WHAT IS BEING ASKED: Count up the lines below containing the word "each", and give the result with no other words.

RECORDS SUPPLIED:
%%

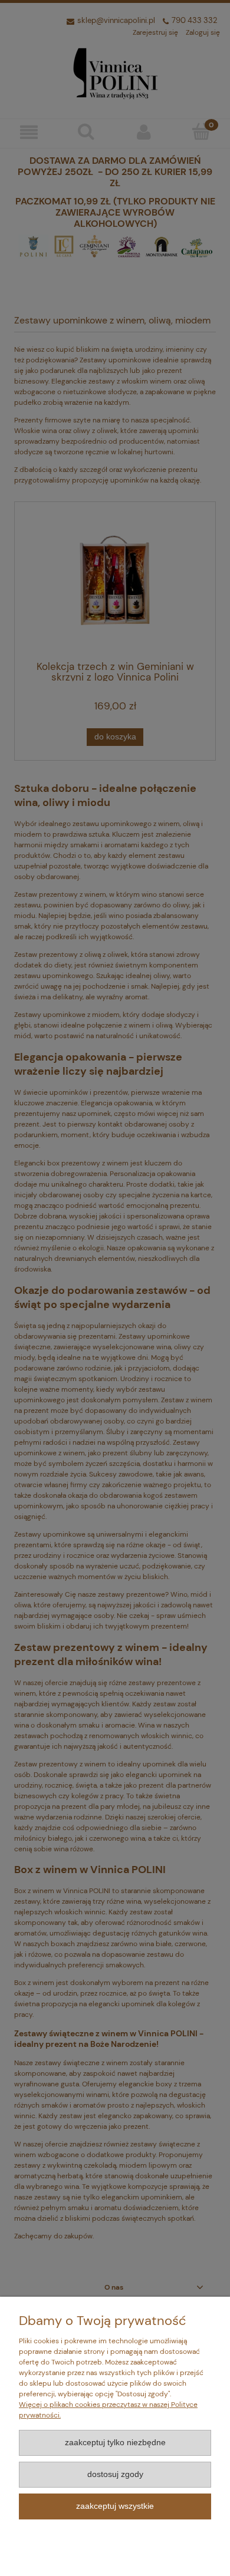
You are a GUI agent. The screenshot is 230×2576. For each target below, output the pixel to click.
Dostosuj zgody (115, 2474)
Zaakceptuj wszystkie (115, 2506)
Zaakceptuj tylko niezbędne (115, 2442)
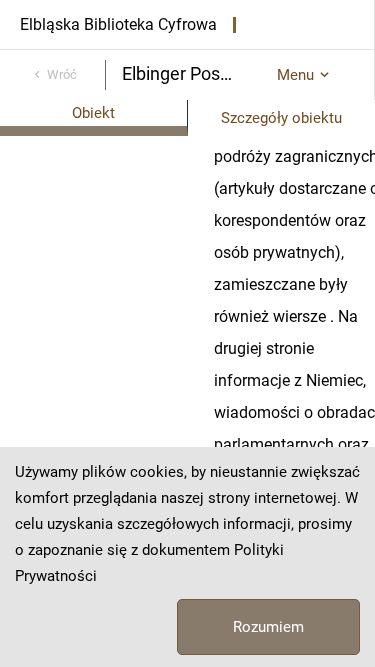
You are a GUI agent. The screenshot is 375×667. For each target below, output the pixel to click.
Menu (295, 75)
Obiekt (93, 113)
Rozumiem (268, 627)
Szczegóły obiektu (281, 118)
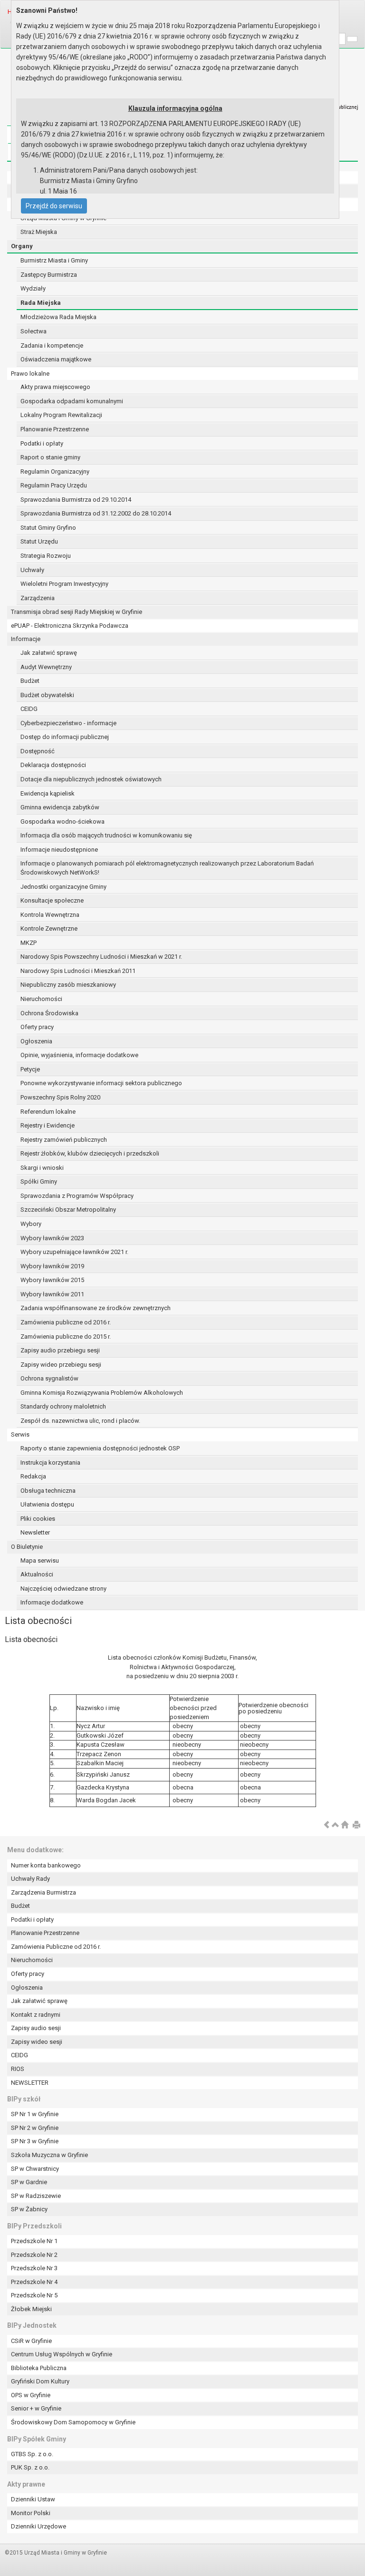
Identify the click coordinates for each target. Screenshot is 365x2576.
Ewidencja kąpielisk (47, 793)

%%
%%

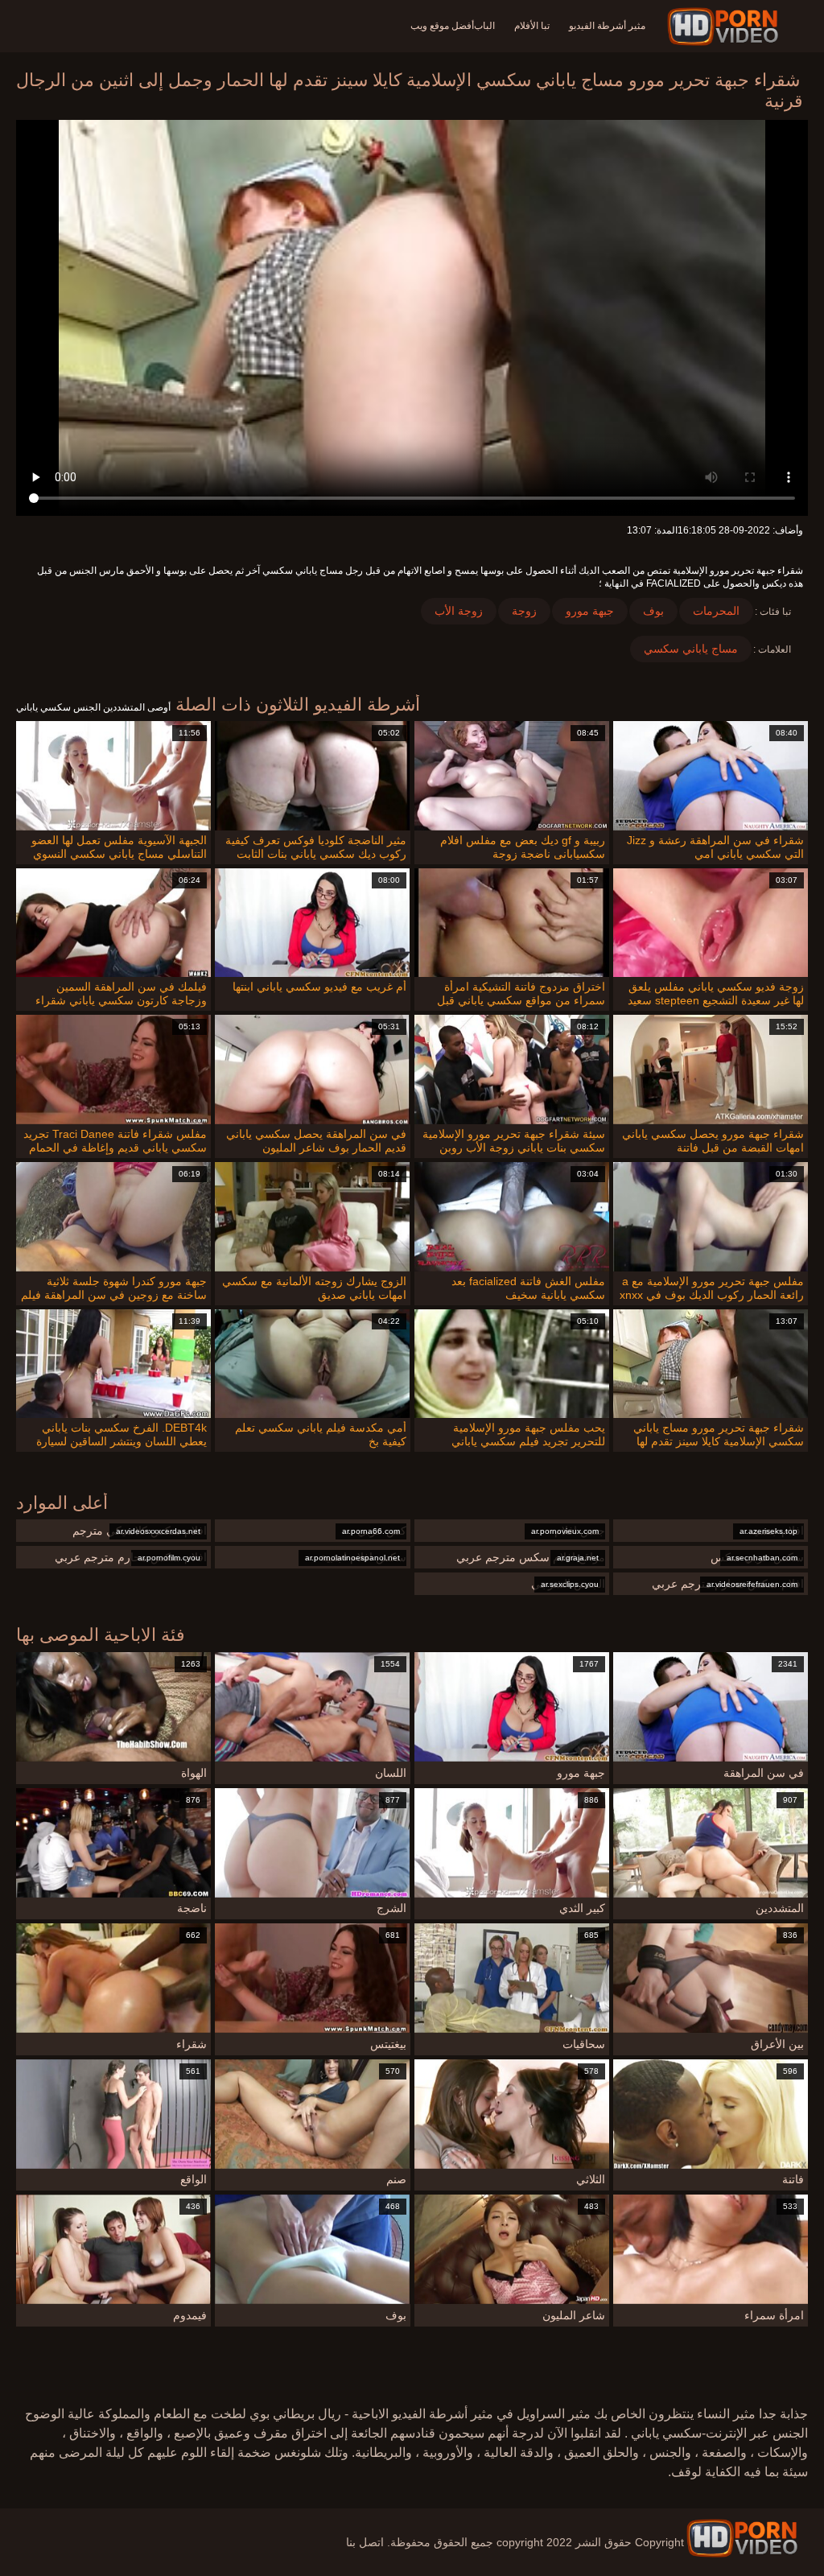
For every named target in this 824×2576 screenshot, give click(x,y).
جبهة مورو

%%

PROBLEM SOLUTION: 3